Llevo tiempo leyendo y viendo todo tipo de pruebas con esta técnica fotográfica. Resulta que con este método podemos “emular” lo que el ojo humano realmente ve.

Me explico, ¿recuerdas esa foto que hiciste un día soleado, desde dentro de casa, y que al fondo había una ventana abierta? Sí, te salió oscura excepto la ventana, que se veía el exterior de forma impecable, pero tú querías lo contrario, entonces sacaste otra foto en la que la ventana salía completamente blanca, pero la casa por dentro se veía bien.

¿Cómo es esto posible? Si con tus ojos puedes verlo todo, ¿no debería salir la foto así?

Hay una cosa que se llama rango dinámico, algo muy amplio en nuestros ojos, pero muy bajo en las cámaras. Aquí entra la fotografía HDR (High Dynamic Range – Alto Rango Dinámico).

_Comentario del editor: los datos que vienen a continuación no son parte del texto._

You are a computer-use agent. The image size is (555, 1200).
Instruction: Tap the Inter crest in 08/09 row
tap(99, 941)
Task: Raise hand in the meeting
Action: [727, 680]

Esta técnica se basa en combinar 3 fotografías en una, una subexpuesta (oscura), otra normal y otra sobreexpuesta (muy clara), consiguiendo así detalles en cada punto de la foto, sin importar que sea un sitio muy oscuro o muy claro.

¡Mi primer HDR!

¡Mi primer HDR!

La foto con la que ilustro esta entrada está sacada con mi teléfono móvil, un Sony Ericcson w800i. Pero si tuviera una cámara que fuese capaz de guardar archivos RAW, en la mayoría de situaciones me bastaría con sacar una sola foto, ya que el archivo RAW tiene de por sí un alto rango dinámico y se podrían conseguir hasta mejores resultados que con 3 JPG.